Docker’s use of the “operating logic” of the Dreaming (the conceptualisation of the world and time/history it laid down) as the structural framework for The Waterboys also allows him to offer up a genre-blending text with an important message that is ultimately uplifting. Firstly, by blending genres and structuring the result around a traditional Indigenous Australian conceptualisation of the world and time/history, Docker is emphasising a theme central to The Waterboys’ narrative and integral to its message: co-operation and an acceptance of difference. Here, we must acknowledge that the world of The Waterboys cannot exist without reference to our (presumably Western, 21st-century Australian) world and its attendant problems and anxieties. This is where the function of Docker’s blending of genres comes into play; the successful blending of such disparate genres is a reflection of our modern world, a world in which multiculturalism, mass media, globalisation, the internet and social media are a part of everyday life, as are the psychic and cultural after-effects of our society’s path to this point. This point is crucial, because while The Waterboys is alternately set in a version of the real past and a (necessarily) fictional post-apocalyptic future, its themes and its message are intended to apply to our contemporary (present-day) world.

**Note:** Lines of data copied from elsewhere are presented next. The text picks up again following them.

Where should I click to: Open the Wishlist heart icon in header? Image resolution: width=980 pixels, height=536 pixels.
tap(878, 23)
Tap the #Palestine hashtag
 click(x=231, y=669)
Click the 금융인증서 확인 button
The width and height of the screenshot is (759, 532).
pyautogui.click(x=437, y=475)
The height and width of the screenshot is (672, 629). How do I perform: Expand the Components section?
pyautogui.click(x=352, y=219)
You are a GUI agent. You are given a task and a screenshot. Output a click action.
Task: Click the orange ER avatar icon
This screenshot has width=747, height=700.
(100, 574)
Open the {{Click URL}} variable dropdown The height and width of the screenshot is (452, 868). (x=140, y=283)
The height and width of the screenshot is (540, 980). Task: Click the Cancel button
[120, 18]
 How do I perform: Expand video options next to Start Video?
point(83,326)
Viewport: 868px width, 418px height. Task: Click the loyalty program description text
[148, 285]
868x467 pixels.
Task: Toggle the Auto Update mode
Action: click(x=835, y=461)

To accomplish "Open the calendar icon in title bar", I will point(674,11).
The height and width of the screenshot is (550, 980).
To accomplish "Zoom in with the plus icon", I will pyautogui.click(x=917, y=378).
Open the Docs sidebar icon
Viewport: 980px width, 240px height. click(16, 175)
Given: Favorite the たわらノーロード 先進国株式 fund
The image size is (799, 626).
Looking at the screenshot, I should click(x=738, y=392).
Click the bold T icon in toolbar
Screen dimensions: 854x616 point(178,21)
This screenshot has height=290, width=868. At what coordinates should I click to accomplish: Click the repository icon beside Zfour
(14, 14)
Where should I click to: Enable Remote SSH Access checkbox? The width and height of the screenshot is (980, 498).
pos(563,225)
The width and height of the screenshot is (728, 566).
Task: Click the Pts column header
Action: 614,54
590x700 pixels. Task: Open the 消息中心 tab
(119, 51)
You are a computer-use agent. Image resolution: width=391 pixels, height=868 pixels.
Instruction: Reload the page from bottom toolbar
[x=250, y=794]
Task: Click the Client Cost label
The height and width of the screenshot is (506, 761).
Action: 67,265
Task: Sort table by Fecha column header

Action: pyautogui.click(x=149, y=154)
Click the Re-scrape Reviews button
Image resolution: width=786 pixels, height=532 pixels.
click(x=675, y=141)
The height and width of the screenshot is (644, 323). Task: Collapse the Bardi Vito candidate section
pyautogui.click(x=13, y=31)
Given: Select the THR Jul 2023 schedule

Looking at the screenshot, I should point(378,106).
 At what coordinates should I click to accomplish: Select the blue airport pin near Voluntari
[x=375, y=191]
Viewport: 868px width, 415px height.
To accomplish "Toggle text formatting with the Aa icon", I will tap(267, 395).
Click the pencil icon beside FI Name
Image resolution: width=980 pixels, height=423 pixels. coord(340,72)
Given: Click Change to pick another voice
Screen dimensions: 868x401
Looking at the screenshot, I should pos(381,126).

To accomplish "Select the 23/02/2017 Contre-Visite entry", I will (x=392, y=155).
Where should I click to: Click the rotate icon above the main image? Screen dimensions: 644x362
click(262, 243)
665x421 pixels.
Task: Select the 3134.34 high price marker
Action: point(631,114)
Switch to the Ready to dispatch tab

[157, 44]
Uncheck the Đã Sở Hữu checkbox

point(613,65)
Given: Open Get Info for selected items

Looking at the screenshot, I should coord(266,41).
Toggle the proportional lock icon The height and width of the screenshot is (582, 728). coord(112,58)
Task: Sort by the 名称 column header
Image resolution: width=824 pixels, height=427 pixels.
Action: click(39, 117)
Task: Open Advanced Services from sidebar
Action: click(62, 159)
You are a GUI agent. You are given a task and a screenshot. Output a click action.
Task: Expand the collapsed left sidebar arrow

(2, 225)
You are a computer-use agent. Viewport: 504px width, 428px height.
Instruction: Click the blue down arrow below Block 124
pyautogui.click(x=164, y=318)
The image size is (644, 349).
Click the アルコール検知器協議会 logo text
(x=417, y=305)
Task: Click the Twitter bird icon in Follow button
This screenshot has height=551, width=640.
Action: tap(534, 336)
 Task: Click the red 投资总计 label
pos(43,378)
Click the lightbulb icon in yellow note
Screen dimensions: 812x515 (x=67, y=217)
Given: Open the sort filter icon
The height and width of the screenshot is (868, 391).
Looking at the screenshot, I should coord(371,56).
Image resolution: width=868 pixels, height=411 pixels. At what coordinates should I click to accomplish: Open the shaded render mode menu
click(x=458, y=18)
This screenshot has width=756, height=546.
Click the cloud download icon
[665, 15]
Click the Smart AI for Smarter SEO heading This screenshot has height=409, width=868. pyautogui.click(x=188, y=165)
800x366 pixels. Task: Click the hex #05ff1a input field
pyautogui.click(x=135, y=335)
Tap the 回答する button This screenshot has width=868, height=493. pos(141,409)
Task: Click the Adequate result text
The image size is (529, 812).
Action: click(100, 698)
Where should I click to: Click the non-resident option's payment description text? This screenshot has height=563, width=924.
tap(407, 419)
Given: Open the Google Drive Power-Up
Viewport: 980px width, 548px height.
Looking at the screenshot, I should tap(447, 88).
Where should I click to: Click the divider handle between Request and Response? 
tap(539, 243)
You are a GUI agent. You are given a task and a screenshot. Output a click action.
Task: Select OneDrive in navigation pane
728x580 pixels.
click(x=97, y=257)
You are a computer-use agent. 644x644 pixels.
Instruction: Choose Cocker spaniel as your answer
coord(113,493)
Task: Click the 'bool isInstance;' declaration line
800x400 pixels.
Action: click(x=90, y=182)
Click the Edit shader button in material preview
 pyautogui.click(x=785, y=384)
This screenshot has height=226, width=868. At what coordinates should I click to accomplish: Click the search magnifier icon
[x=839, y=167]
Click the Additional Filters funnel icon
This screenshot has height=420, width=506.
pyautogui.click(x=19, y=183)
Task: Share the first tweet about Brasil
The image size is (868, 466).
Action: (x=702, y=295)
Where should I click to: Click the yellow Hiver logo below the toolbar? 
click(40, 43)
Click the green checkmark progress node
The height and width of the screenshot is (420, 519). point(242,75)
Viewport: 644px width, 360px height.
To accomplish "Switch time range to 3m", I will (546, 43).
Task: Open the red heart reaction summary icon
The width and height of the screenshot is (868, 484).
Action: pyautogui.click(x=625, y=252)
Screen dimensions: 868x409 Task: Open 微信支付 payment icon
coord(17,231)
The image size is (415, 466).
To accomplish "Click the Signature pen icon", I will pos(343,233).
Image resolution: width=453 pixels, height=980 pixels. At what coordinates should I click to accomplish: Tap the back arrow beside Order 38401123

This happens because of our (assumed) status as citizens of a country shaped by the Imperial West, with all the attendant Western ways of perceiving the passage of time, our connection to the environment, and the structure of reality itself. Having these fundamental aspects of Western society challenged is but one step; when the narrative voice is focussed through Conway, our initial assumptions on how to read the book are also challenged. Because Conway is a white Australian who has nonetheless melded his conceptualisation of the world and time/history with that of traditional Indigenous Australian culture, we are unable to distance ourselves from the text by noting any differences (racial, social and/or cultural) between our position and his. Instead, because the integration of a traditional Indigenous Australian conceptualisation of the world and time/history with that of the Imperial West happens gradually at first, our ability to identify with Conway is made easier. The result is that, at the point in the text when the integration of conceptualisations is complete, we have had enough time to play a metaphorical game of “catch up” and hence have started to see the world of The Waterboys as Conway sees it. As he simply accepts the (Western-lensed) strangeness of his world, so we do too. And while the further through The Waterboys we read the more different its world becomes, our initial adoption of the traditional Indigenous Australian “live and let live” attitude towards these differences only gets stronger. We can see here how echoes of the meeting and clashing of cultures contained in The Waterboys’ narrative are starting to emerge between the (presumably non-Indigenous Australian) reader and the text itself. But this clash is productive: The differences between a traditional Indigenous Australian and a Western conceptualisation of the world and time/history are accepted and embraced by the narrative’s protagonist(s), rather than used as a source of conflict or a justification for exploitation. This then allows us to make room alongside our conceptualisation of the world and time/history for a conceptualisation more in line with that of traditional Indigenous Australians, in the hope that by existing together new ways to overcome the societal problems and cultural anxieties of our world can more easily be imagined. This is co-operation, in essence; and this is the The Waterboys’ ultimate message.